HIT Shenzhen Releases Multimodal JiuTian-LION Large Model

baoshi.rao

Harbin Institute of Technology (Shenzhen) recently released the JiuTian-LION multimodal large language model, which achieves state-of-the-art performance on 13 vision-language tasks by integrating fine-grained spatial perception and high-level semantic visual knowledge, with a particularly notable 5% performance improvement on Visual Spatial Reasoning tasks.

Paper link: https://arxiv.org/abs/2311.11860

GitHub: https://github.com/rshaojimmy/JiuTian

Project homepage: https://rshaojimmy.github.io/Projects/JiuTian-LION

Traditional multimodal large language models have deficiencies in visual information extraction, leading to issues such as visual localization bias and hallucinations. The Jiutian model resolves these problems through a dual-layer visual knowledge enhancement strategy.

Its methodological framework includes a segmented instruction fine-tuning strategy and a hybrid adapter. For the first time, it analyzes the internal conflict between image-level understanding tasks and region-level localization tasks, achieving mutual improvement in both tasks. By injecting fine-grained spatial awareness and high-level semantic visual knowledge, Jiutian has achieved significant performance improvements across 17 visual-language tasks, including image captioning, visual question answering, and visual localization. Among these, 13 evaluation tasks have reached internationally leading levels.

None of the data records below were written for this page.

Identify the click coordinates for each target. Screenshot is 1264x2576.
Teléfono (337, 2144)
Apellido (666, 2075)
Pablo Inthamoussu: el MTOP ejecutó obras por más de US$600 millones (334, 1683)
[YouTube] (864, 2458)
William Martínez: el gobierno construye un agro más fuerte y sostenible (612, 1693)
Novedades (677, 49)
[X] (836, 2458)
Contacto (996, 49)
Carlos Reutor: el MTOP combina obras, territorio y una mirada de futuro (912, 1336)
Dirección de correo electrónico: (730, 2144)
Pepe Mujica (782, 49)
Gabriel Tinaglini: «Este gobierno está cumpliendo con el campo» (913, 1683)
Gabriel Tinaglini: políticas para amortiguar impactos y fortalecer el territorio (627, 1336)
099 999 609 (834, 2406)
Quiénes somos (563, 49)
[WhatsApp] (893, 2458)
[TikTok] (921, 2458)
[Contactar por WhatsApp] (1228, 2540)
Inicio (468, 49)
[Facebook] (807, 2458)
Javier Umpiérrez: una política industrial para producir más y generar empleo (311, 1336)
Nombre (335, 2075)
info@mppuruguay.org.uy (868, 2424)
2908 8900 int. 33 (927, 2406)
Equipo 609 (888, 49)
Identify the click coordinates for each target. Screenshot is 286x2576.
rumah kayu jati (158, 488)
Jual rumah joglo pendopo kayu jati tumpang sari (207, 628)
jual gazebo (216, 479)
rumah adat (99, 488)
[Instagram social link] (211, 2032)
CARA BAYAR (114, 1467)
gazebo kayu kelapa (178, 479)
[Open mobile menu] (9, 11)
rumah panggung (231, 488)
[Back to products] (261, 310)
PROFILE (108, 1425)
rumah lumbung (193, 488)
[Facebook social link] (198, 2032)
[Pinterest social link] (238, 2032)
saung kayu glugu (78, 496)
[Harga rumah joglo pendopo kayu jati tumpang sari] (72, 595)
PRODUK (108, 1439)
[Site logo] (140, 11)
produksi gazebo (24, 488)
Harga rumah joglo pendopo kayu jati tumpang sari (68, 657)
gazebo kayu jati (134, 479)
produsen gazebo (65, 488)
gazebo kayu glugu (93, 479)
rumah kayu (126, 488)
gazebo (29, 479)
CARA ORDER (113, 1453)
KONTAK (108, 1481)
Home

Compared to existing multimodal large language models, Jiutian effectively enhances visual understanding capabilities by progressively integrating fine-grained spatial awareness visual knowledge and high-level semantic visual evidence under soft prompts. This results in more accurate textual responses and reduces model hallucinations. Overall, Jiutian brings new ideas and performance breakthroughs to the field of multimodal large language models, providing strong support for research in visual-language tasks.